Giving a reason is polite, but going overboard and then obsessing over it is just silly. And the reality is that friends understand that life comes up, shit happens, plans change. It doesn’t mean you like them any less and they aren’t going to like you any less either. A simple ‘something came up’ is plenty and also less insulting than going overboard with the explanation.
After spending an hour obsessing over my explanation and worrying about the repercussions I checked Facebook again. Another friend had had to cancel too and new dates were suggested. Unfortunately they didn’t work for me either and after much stressing I decided to just say, ‘that doesn’t work for me either’.

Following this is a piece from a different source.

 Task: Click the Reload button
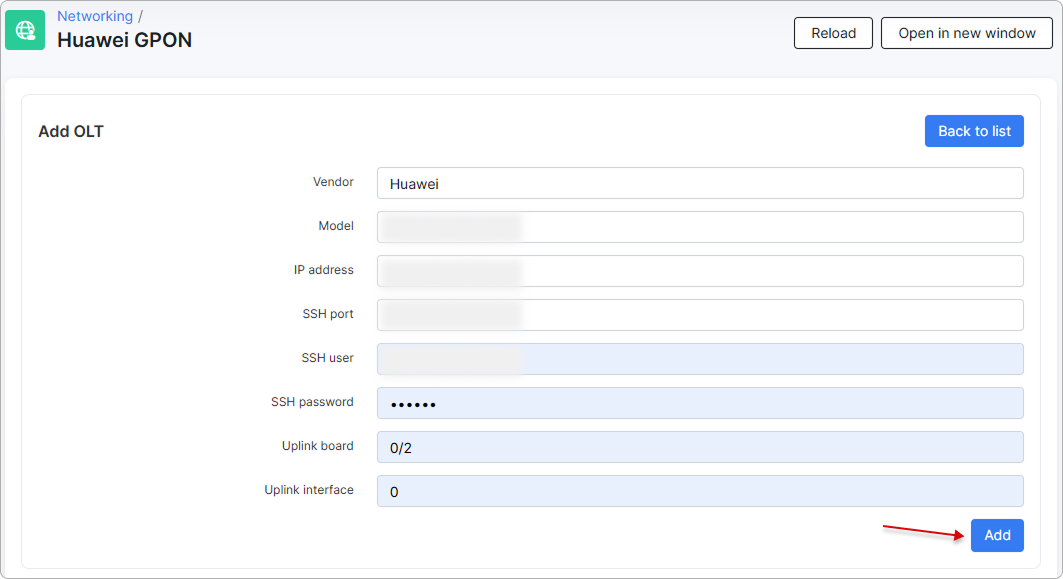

As soon as I hit send I was paranoid. I was worried that I was going to get interrogated as to why and then I’d have to launch into a wordy explanation about why I couldn’t in the hopes that it was a good enough reason, almost like I was asking permission to not be able to make it.
A few minutes later a notification came and another day had been suggested. All that agonizing for friends who just wanted to find a day that worked for everyone, not to make anyone feel bad for having a life.
That brings me to now, sitting at the bus stop and contemplating how much I stressed over nothing. I know that next time I need to postpone I’m going to have the same inner turmoil, the feelings of guilt and the need to have a ‘good enough’ reason, when the reality is, friends understand and will quite happily make a new date just so that they can spend some time with me.